======== DATA FOR ANALYSIS
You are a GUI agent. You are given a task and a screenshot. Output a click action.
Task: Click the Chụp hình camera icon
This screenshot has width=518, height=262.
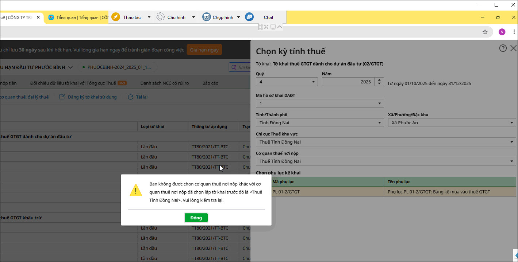(x=207, y=17)
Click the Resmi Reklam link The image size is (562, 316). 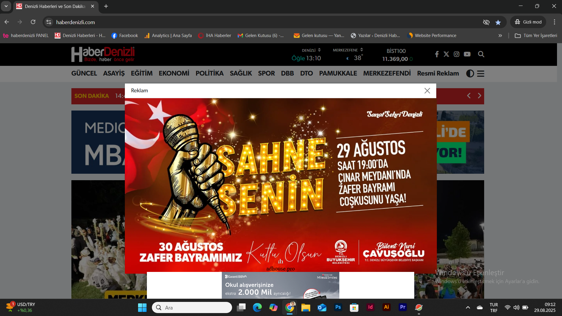pyautogui.click(x=438, y=73)
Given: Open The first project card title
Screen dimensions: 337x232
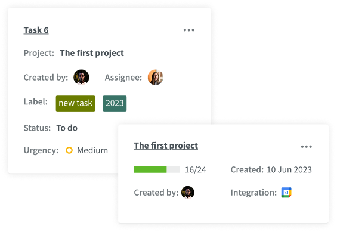Looking at the screenshot, I should [x=166, y=146].
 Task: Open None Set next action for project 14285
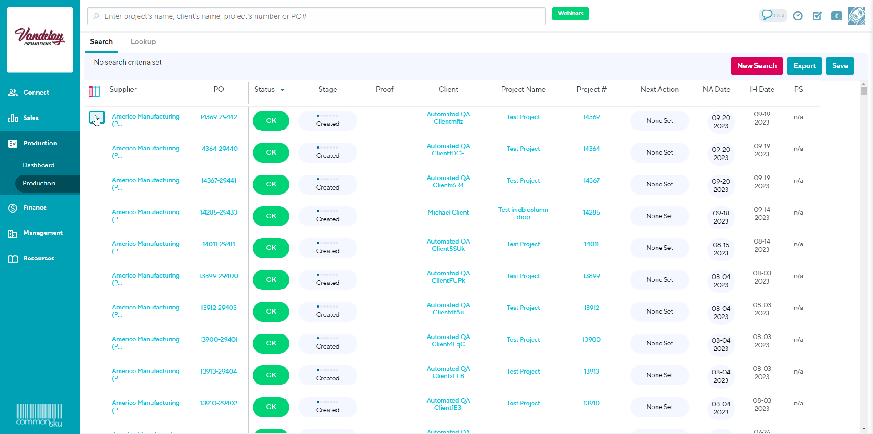click(x=659, y=216)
================
Starting at the line that contains "Screen dimensions: 337x232", reproduce every line through the last one in the records exactly, and omit all pictures.

→ SOLUTION FOR THIS PROBLEM:
Screen dimensions: 337x232
Looking at the screenshot, I should [x=166, y=146].
 Task: Open None Set next action for project 14285
click(x=659, y=216)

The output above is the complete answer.